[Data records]
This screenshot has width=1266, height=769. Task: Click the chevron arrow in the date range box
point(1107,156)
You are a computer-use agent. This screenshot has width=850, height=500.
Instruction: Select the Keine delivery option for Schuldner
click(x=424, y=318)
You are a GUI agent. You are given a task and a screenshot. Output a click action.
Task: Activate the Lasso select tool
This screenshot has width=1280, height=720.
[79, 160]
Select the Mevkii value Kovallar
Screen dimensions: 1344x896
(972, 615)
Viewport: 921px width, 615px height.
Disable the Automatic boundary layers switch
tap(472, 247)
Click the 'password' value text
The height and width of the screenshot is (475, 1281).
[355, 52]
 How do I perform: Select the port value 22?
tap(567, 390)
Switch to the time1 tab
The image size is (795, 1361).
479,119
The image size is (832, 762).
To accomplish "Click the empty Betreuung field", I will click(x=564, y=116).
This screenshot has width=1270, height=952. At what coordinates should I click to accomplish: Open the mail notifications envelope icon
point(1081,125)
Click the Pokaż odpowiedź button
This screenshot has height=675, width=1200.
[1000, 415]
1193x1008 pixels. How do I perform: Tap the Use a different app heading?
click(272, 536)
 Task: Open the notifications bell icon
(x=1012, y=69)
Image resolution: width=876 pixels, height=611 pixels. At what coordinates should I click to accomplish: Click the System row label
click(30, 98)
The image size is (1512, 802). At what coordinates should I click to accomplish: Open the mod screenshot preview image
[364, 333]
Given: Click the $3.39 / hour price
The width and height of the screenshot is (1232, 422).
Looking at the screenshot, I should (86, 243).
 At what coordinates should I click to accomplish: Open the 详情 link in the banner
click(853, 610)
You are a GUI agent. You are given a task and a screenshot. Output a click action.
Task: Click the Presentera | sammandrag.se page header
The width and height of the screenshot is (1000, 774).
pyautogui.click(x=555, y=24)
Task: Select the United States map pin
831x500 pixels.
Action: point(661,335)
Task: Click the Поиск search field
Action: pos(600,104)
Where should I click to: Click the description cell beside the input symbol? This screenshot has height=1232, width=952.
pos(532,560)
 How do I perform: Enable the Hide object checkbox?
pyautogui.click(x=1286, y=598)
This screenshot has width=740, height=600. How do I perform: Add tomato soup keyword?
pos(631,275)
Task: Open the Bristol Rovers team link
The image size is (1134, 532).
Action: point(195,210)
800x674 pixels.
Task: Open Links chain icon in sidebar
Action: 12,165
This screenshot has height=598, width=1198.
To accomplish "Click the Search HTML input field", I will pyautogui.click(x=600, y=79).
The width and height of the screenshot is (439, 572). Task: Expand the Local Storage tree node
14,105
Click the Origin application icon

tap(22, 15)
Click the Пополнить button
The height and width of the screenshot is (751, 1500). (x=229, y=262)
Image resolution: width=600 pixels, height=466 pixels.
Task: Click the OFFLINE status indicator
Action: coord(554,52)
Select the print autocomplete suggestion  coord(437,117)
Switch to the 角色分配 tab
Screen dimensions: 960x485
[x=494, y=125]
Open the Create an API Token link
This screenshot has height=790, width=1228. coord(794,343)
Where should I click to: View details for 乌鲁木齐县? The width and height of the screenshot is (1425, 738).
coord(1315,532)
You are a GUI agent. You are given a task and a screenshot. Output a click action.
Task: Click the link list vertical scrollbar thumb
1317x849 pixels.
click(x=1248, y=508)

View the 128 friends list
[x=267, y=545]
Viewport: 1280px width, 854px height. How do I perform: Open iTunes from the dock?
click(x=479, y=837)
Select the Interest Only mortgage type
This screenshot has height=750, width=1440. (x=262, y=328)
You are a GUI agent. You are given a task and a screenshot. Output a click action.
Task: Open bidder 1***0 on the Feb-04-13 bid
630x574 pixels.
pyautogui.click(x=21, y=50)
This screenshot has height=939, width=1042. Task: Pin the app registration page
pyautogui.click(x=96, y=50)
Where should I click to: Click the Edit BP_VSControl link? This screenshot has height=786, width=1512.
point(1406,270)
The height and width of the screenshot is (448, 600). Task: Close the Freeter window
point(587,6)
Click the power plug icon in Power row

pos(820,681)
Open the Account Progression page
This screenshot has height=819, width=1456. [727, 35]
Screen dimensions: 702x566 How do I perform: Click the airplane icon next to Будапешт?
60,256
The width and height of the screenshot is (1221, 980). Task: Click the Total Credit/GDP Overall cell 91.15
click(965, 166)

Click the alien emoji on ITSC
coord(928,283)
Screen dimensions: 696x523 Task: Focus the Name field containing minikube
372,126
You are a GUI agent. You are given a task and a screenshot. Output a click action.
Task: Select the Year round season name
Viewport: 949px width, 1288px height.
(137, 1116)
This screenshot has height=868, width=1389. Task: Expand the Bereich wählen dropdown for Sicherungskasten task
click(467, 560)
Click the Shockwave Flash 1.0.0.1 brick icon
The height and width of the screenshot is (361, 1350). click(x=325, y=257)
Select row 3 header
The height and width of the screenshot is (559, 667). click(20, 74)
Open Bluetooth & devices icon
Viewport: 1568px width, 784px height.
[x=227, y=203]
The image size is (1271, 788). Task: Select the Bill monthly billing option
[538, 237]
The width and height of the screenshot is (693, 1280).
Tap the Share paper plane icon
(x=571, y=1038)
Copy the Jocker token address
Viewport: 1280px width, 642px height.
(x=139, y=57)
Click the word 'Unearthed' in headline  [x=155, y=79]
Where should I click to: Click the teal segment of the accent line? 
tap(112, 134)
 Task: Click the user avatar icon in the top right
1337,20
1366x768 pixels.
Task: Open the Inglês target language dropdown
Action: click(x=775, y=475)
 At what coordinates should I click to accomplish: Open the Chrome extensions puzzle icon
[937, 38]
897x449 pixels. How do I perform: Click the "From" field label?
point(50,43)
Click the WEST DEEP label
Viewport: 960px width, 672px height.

[REQUIRED WORK] If the string "will" is in a line of the entries, pick that line out.

[SOLUTION TO THIS TASK]
To accomplish "Click the empty Betreuung field", I will click(x=564, y=116).
To accomplish "Click the Search HTML input field", I will pyautogui.click(x=600, y=79).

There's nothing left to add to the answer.